It was expected that a consensus would be found on the VAT administrative cooperation package. On e-publications and GRCM, things were less clear. As a reminder, France objects to the introduction of a GRCM pilot system in the EU as it fears that it will undermine the unity of the EU VAT system. As a retaliation, Czech Republic is vetoing the e-publications proposal. The Czech government believes that the GRCM would be a crucial tool to address wide-spread carousel fraud in Central and Eastern Europe.

No deal on VAT administrative cooperation

The Commission proposed a reform of VAT administrative cooperation on 30 November 2017.

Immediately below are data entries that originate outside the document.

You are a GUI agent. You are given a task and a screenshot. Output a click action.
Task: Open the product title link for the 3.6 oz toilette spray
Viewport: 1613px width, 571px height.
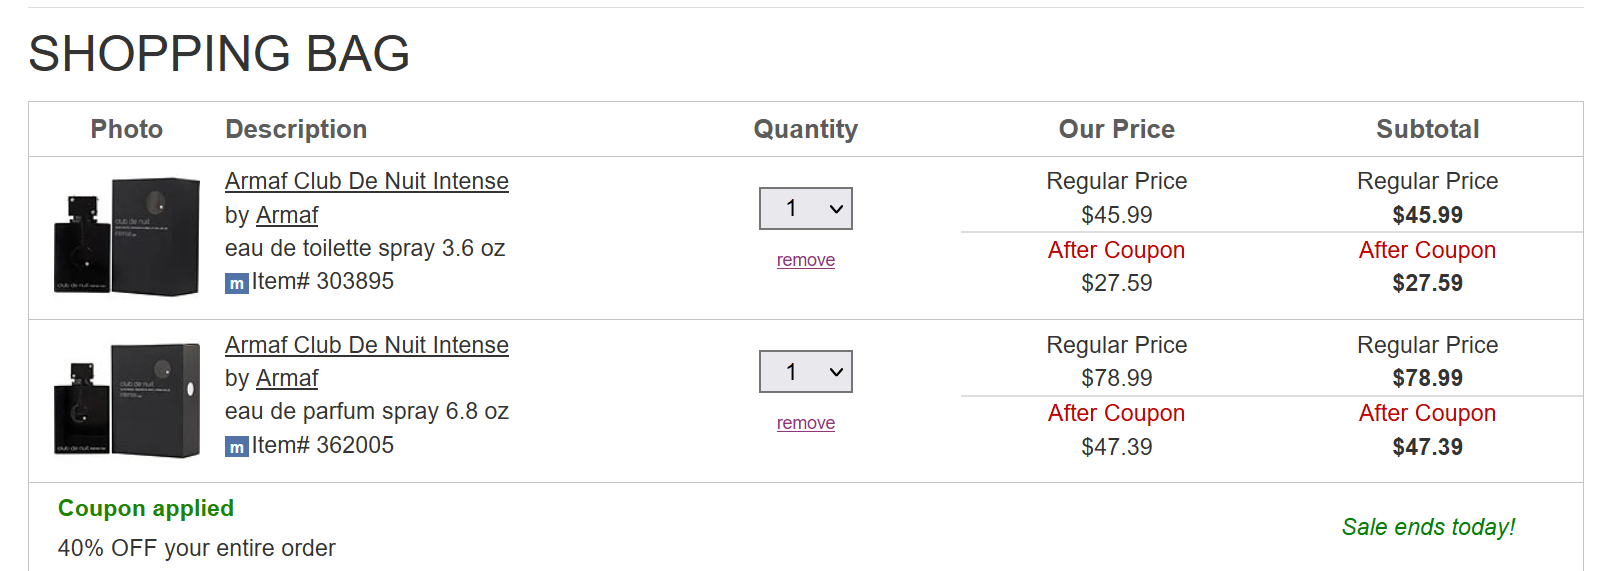pos(366,181)
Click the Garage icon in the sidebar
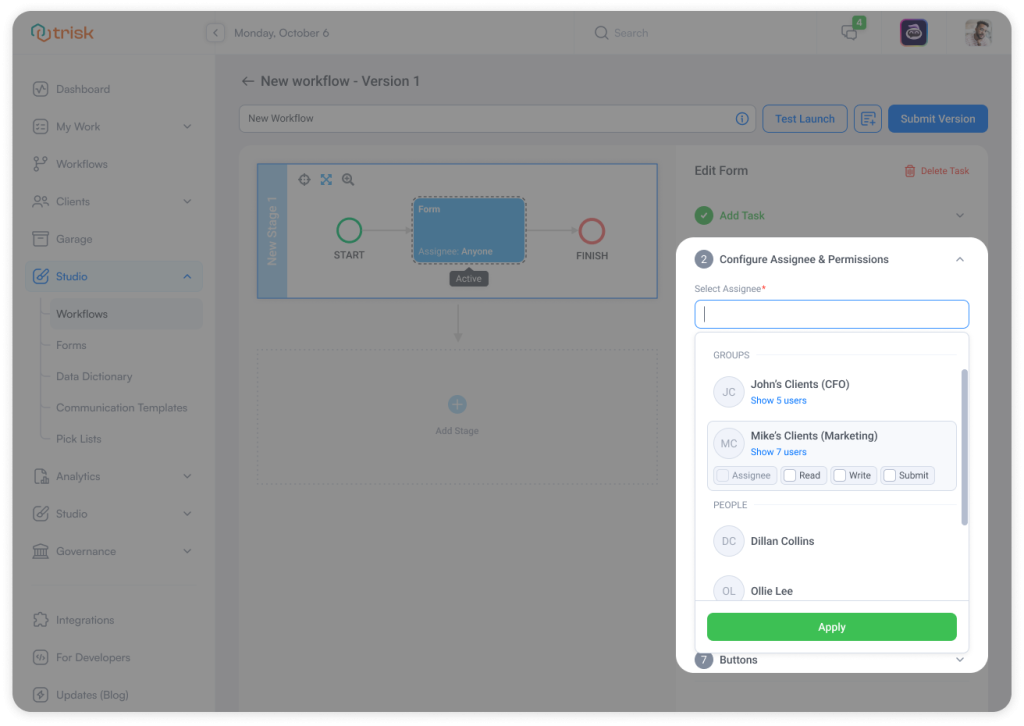This screenshot has height=726, width=1024. [x=40, y=239]
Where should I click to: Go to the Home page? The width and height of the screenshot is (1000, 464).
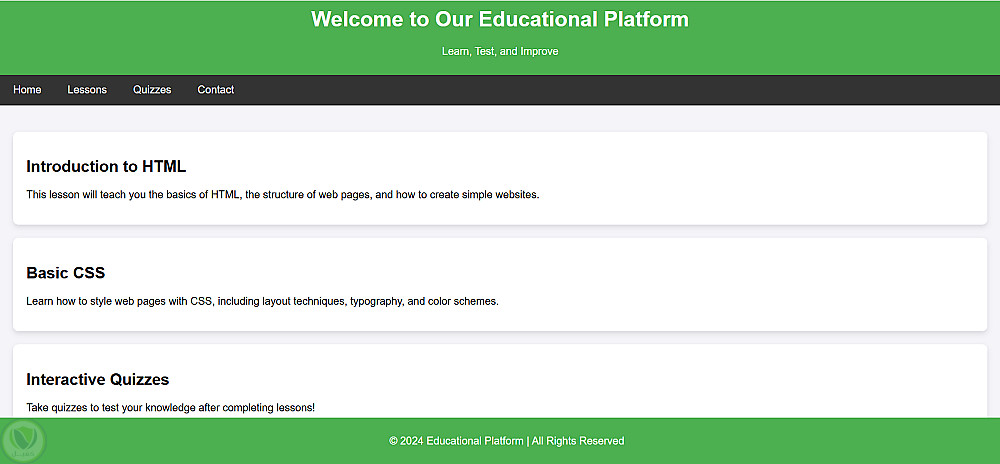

Commissioner Moscovici and the Bulgarian Presidency hoped that a political agreement would be reached on the proposal. The Bulgarian Presidency had introduced a number of compromises in the text in order to ensure consensual support for it.

A particular stumbling block had been to determine how many Member States should ask another one to open an administrative inquiry. The Presidency proposed that the competent authorities of at least two Member States would have to consider that an administrative inquiry is necessary. They should also present a common reasoned request ‘containing indications or evidence of risks of VAT evasion or fraud.’ If these conditions are met, the requested authority will only be able to refuse to undertake the inquiry on the grounds explicitly set out in the Regulation.

Moreover, the compromise text also provides the possibility for Member States to provide relevant information to OLAF. However, if this information comes from another Member State, its transfer to OLAF may require the prior agreement of that Member State.

Speaking at the beginning of the ECOFIN, Commissioner Moscovici emphasised that the Member States would agree on the text at a record time – barely over half a year since the initial proposal’s publication. However, his optimism was faced with a cold shower from the French finance minister, who said that France would need more time to study and find an agreeable compromise to the proposal. Thus, blocked by a French veto, the item will return on the finance ministers’ agenda probably in June.

Stalemate remains on e-publications vs. general reverse charge

Less surprisingly, Czech Republic maintained its veto on the e-publications proposal after France and a number of other Member States (including Greece, Slovenia and Cyprus amongst others) first blocked the GRCM.

On GRCM, France re-iterated its concerns that it would pose a threat to the unity and coherence of the EU VAT system. The French finance minister proposed that instead of a general reverse charge system, the scope of the sectoral reverse charge system could be expanded. This proposal was backed by Greece as well.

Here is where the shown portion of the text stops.